Members of the Ani-tsiskwa were messengers.
Ani-waya
This
is the Wolf Clan. The Ani-waya was always the largest clan. Members of this
clan were mostly warriors.
Ani-wodi
This
is the Red Paint Clan. The Ani-wodi were shamans and healers.
Historical
evolution of the clan system in the 19th century
Although
traditionalists still observe clan customs regarding marriage and certain
social event, the customs and mores of the Cherokee regarding clans and the
clan system have evolved considerably since ancient times, especially beginning
with the 19th century.
A
large reason for this was the turmoil of the Cherokee-American wars (1776-1794)
and the resulting displacement of vast numbers of Cherokee removed westward,
both voluntarily and involuntarily, from their more easterly ancient
homes. Also, European traders in the
Southeast—mostly Scottish, but also English, Irish, German, even French—had
married Cherokee women (as well as those of other tribes) for several
decades. Their children belonged to the
mother and her clan and were considered Cherokee.
The
first change legislated by the National Council actually took place a few years
before the beginning of the 19th century, when in 1797 it ruled that clans no
longer had to redress deaths that were judged to be accidental, and also
abolished the practice of substituting one clan member for another to answer
for the death of a person from another clan if the person so culpable could not
be obtained.
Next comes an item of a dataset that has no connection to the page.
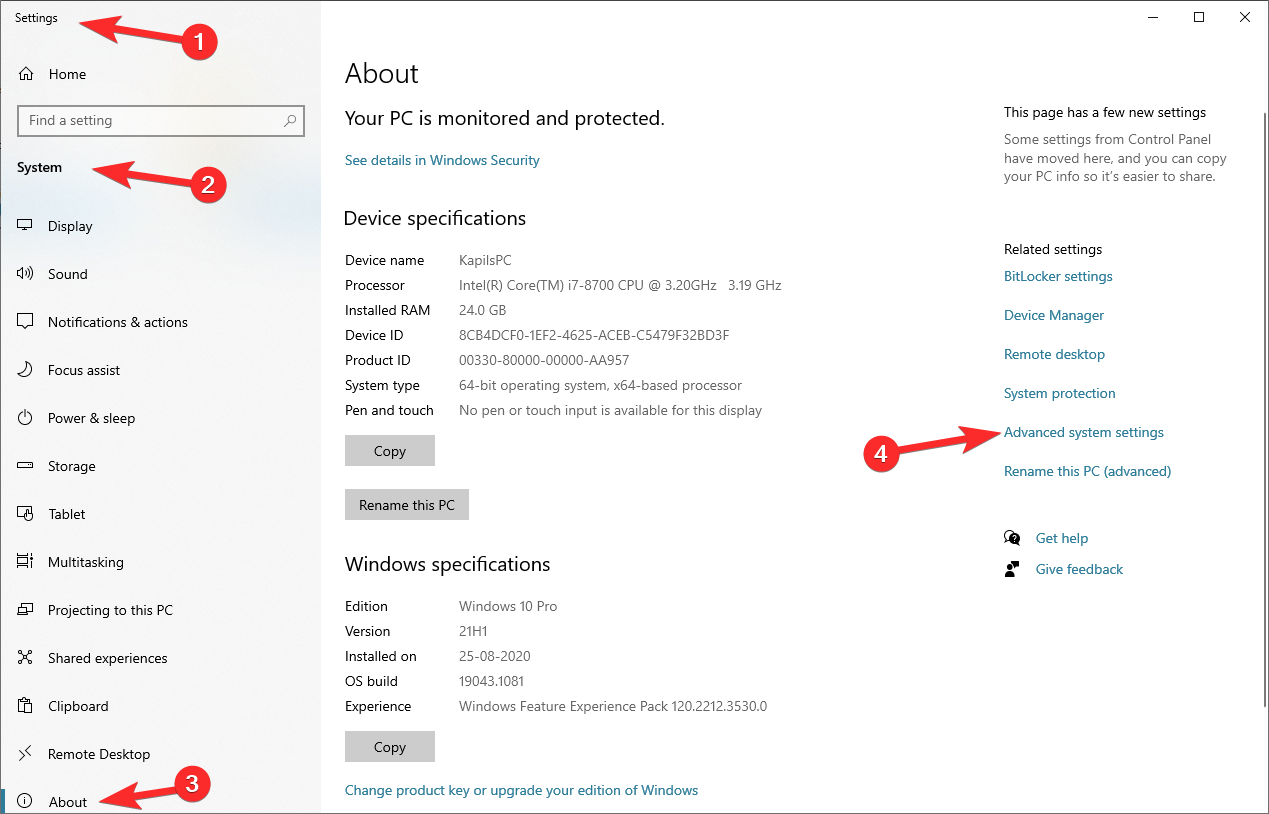Open the Tablet settings page
The height and width of the screenshot is (814, 1269).
[x=66, y=514]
The Ridge, who had joined the Council as the representative from
Pine Log town, the previous year, initiated these changes.
The
Ridge also helped bring about the second major revision change to the Cherokee
Blood Law, which was provoked largely by the assassination of Doublehead at
Hiwassee Garrison near the Cherokee Agency (Calhoun, Tennessee) in August
1807. The stated reason was Doublehead's
involvement in making private deals to sell off Cherokee land. The killers were he and Alexander Sanders,
the two of them having to stand in for James Vann, who was too drunk to
accomplish the task.
Much
more wide-sweeping changes came with the first printed law in the Cherokee
Nation, passed by the National Council 11 September 1808. A major reform designed and pushed forward by
the young chiefs’ “Cherokee Triumvirate” (James Vann, Charles R. Hicks, and The
Ridge), its primary prescriptive feature was setting up a Light Horse Guard of
several teams over the whole Nation to act as regulating parties, and also
provided for a system of patrilineal inheritance alongside the matrilineal
inheritance system of the clans. The Ridge served as the first commander of the
Light Horse Guard. Proscriptively, it further restricted clan retaliation.
In
the Act of Oblivion on 18 April 1810, the National Council completely
eradicated clan retaliation from Cherokee law, repudiated matrilineal inheritance,
and referred to husbands and fathers in the Nation as the heads of household.
In
1825 the Cherokee Council passed a law admitting to the tribe children of mixed
marriages in which the father was Cherokee and the mother white on the same
basis as if their mother were Cherokee.
Today,
few Cherokee even know their clan and none of the clan system’s “official”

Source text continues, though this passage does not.